How can NHS organisations go about challenging Ombudsman decisions/recommendations they are unhappy with, particularly where the complaint is about the standard of clinical care?
In this briefing, we look at the impact of a recent case involving the Ombudsman being criticised by the Court of Appeal for the way it investigated a complaint about the care provided by two GPs - Miller v Health Service Commissioner for England.
The case related to a complaint about the standard of care provided by two GPs.
On a home visit to a 76 year old patient, a GP diagnosed a UTI and prescribed antibiotics. Two days later, the patient's wife rang the surgery to report no improvement and a different GP advised over the telephone that the antibiotics had not had enough time to take effect. The patient died two days later from peritonitis due to a burst abscess secondary to undiagnosed diverticular disease.
The patient's wife complained to the GP practice about the care, arguing that her husband might have lived had his condition been correctly diagnosed initially. The practice responded by explaining that there were no signs of peritonitis at the time. Not satisfied with this response, the patient's wife asked the Ombudsman to investigate.
The Ombudsman upheld the complaint, finding that overly brief clinical records and other omissions (e.g. not taking a urine sample) on the home visit, plus the fact the patient was not examined when his wife subsequently telephoned to express concern, amounted to 'service failures' without which the patient would probably not have died. The Ombudsman recommended an acknowledgment of the failures, an apology and a compensation payment of £15,000 for the distress caused.

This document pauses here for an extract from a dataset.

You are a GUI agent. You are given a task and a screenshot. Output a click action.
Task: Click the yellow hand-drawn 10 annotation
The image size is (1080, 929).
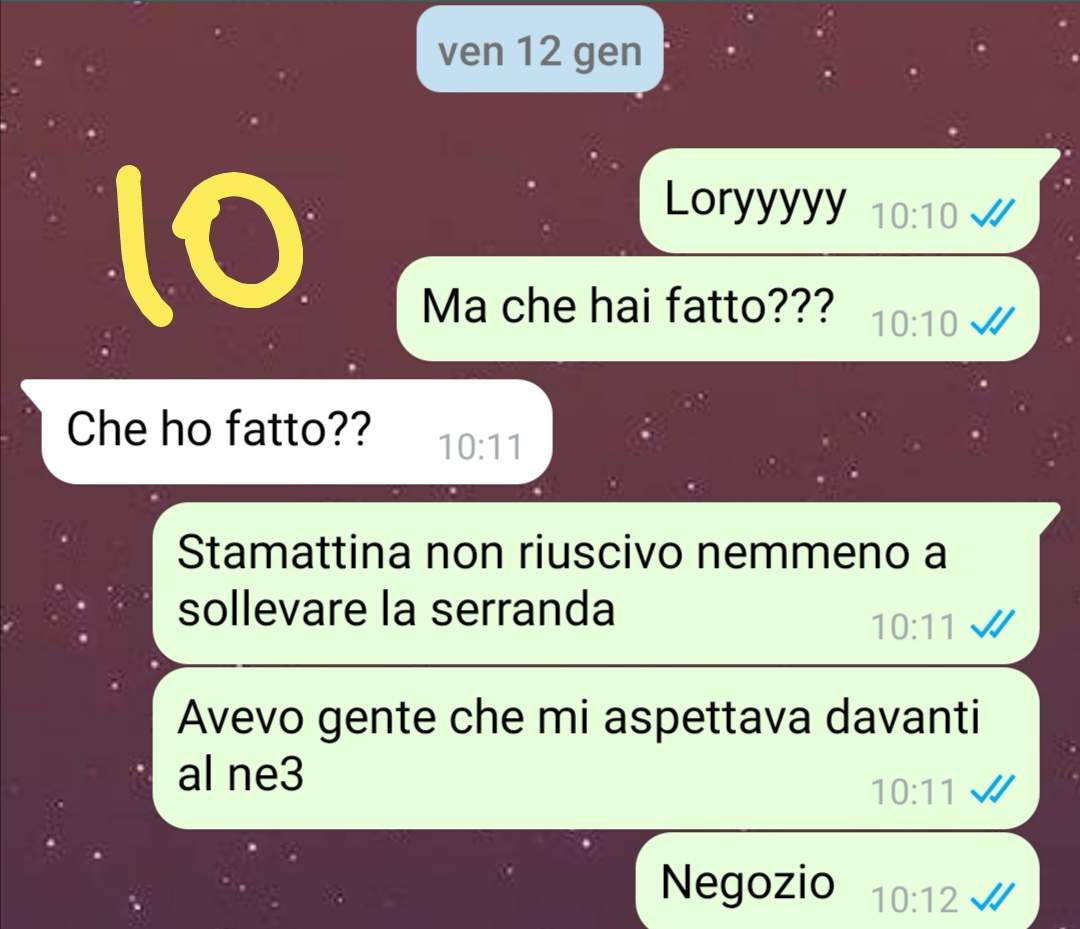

The two GPs challenged the Ombudsman's investigation by way of judicial review. The High Court found the Ombudsman's approach to have been reasonable. The GPs then took their case to the Court of Appeal.
The Court of Appeal decided that the Ombudsman's initial decision to investigate and the investigation process itself were unfair and therefore unlawful.
Key points to take from this decision include:
Under the legislation governing the Ombudsman, complaints should not be accepted for investigation where the aggrieved person has a remedy by way of proceedings in any court of law (e.g. a clinical negligence claim), unless the Ombudsman is satisfied that, in the particular circumstances, it is not reasonable to expect the person to resort to that alternative remedy.
The Court of Appeal confirmed that the Ombudsman has a lot of latitude when deciding whether or not it is reasonable to expect someone to pursue court proceedings. Seeking a legal remedy via the courts is more likely to be the expected route if the complainant is primarily seeking financial redress. If they are also seeking an apology or wider systemic change, however, the Ombudsman may decide to investigate on the basis that it is not reasonable to expect the complainant to go down the legal route.
What the Ombudsman must do (and failed to do in this case), however, is to give proper, reasoned consideration to the issue of alternative remedy and what would be reasonable in the particular circumstances of the case.
The Court of Appeal confirmed that the Ombudsman has a wide discretion to decide what standard to apply when looking at clinical care.
However, the Ombudsman's approach of choosing a statement of good practice (i.e. in this case, the view of a colorectal surgeon, who was not an appropriate expert to comment on GP care in any event) and measuring the doctors against it was found by the court to be incoherent and unreasonable (and, therefore, unlawful). Without any yardstick of reasonable/responsible practice, there is a risk of this approach being a 'lottery dependent on the professional opinion of the advisor that is chosen'.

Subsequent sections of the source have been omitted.